**Input records**
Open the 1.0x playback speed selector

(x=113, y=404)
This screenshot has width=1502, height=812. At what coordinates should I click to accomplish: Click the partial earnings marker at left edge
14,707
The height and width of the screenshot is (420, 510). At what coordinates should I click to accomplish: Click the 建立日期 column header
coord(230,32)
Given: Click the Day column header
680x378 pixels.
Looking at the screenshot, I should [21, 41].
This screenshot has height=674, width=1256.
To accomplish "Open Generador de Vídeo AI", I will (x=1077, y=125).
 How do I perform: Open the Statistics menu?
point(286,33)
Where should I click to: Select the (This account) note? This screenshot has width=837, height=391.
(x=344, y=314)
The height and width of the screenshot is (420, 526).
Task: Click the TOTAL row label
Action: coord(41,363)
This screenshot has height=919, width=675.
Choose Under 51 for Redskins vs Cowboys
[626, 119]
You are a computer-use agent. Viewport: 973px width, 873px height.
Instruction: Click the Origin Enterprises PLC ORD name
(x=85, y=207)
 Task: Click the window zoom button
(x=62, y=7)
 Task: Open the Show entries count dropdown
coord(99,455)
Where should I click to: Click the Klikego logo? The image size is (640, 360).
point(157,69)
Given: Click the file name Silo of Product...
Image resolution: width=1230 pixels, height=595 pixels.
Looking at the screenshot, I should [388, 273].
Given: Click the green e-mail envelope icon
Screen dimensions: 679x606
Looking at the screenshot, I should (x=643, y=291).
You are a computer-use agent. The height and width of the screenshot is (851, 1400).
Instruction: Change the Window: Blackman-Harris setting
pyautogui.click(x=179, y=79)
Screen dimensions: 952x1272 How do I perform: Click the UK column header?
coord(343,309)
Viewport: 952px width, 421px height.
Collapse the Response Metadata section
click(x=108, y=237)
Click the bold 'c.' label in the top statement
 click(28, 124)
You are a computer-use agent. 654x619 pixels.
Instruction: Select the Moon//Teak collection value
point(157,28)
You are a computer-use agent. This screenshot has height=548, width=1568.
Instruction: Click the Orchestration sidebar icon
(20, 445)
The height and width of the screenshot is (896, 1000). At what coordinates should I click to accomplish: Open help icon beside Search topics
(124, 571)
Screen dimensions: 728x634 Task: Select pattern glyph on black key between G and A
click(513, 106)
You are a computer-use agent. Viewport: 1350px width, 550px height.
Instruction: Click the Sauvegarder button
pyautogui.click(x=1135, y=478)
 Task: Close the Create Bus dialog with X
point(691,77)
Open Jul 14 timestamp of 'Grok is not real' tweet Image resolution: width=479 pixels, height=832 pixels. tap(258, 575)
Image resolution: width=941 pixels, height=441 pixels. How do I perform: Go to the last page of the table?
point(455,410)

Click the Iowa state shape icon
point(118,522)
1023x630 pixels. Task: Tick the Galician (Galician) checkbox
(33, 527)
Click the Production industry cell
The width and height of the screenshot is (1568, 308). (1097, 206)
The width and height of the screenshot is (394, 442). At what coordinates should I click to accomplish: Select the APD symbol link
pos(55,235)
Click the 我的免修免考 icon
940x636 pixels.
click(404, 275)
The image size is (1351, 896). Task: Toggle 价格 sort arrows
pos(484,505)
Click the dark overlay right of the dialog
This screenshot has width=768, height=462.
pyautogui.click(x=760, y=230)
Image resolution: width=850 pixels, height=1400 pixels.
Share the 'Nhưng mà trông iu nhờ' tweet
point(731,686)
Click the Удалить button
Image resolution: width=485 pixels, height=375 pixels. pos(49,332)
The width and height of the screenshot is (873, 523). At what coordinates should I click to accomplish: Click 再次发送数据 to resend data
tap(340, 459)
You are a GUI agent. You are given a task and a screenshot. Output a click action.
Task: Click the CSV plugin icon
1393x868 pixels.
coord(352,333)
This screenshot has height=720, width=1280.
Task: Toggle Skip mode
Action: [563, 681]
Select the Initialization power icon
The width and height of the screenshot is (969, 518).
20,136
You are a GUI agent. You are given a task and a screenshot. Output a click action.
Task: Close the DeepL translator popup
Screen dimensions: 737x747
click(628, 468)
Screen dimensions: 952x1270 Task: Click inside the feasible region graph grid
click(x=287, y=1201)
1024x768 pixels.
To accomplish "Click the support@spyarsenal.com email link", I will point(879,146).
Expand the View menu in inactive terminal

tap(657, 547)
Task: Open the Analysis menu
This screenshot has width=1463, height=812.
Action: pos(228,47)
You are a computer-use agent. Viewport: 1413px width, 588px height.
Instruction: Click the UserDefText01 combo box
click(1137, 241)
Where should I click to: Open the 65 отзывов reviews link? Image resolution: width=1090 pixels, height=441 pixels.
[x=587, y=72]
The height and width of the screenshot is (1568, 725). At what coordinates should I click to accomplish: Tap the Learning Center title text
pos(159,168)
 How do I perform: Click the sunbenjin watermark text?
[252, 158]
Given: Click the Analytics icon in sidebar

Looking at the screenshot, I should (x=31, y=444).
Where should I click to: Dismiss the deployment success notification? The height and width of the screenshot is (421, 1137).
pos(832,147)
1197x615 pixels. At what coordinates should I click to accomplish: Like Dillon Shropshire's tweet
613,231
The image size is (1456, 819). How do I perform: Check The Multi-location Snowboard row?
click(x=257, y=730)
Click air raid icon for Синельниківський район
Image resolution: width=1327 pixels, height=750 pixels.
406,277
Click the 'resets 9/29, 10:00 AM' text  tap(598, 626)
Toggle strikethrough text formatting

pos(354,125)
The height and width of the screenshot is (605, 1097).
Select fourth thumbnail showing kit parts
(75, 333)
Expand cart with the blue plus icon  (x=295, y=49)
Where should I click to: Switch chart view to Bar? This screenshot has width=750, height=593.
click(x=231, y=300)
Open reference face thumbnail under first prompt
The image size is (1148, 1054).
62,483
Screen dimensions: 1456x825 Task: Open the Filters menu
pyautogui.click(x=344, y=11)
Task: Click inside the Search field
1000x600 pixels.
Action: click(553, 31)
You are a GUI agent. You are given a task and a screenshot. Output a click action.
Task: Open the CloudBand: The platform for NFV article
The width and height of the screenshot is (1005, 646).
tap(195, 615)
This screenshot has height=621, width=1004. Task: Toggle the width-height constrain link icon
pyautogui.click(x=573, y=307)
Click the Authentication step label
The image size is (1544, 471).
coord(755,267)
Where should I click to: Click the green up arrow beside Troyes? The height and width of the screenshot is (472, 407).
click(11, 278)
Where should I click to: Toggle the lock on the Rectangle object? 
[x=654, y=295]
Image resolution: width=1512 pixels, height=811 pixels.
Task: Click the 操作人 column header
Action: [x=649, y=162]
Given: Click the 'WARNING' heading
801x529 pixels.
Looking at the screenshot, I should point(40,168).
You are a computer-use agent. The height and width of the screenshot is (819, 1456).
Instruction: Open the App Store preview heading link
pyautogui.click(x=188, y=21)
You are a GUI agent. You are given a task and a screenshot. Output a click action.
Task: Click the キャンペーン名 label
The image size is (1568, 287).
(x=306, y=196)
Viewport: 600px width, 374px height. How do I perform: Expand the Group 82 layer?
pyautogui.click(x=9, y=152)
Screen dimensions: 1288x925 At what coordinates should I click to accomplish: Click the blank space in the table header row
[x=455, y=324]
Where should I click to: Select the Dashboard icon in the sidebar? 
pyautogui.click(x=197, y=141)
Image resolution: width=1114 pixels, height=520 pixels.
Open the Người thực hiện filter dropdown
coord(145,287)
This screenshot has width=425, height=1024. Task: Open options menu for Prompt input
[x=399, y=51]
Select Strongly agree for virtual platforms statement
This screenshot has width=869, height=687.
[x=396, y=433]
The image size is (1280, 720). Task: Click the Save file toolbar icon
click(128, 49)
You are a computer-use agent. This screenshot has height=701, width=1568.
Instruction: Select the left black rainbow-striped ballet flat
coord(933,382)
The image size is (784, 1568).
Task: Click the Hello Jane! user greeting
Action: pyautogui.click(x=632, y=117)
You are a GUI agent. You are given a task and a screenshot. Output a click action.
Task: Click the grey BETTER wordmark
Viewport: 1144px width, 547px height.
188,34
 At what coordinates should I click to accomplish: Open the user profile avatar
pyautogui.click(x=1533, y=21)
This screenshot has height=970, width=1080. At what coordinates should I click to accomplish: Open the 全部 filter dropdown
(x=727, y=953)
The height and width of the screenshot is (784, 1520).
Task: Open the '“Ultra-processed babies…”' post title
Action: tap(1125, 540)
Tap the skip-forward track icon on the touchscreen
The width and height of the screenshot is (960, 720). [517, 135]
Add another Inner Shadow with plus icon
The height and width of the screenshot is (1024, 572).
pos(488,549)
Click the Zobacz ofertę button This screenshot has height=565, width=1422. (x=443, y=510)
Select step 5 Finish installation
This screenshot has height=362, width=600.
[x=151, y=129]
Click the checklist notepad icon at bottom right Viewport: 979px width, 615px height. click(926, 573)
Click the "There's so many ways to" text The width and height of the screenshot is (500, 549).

**Problem details**
Could you filter the material above and copy each line that holds the word "step"?

**Answer area**
Click the Authentication step label
Select step 5 Finish installation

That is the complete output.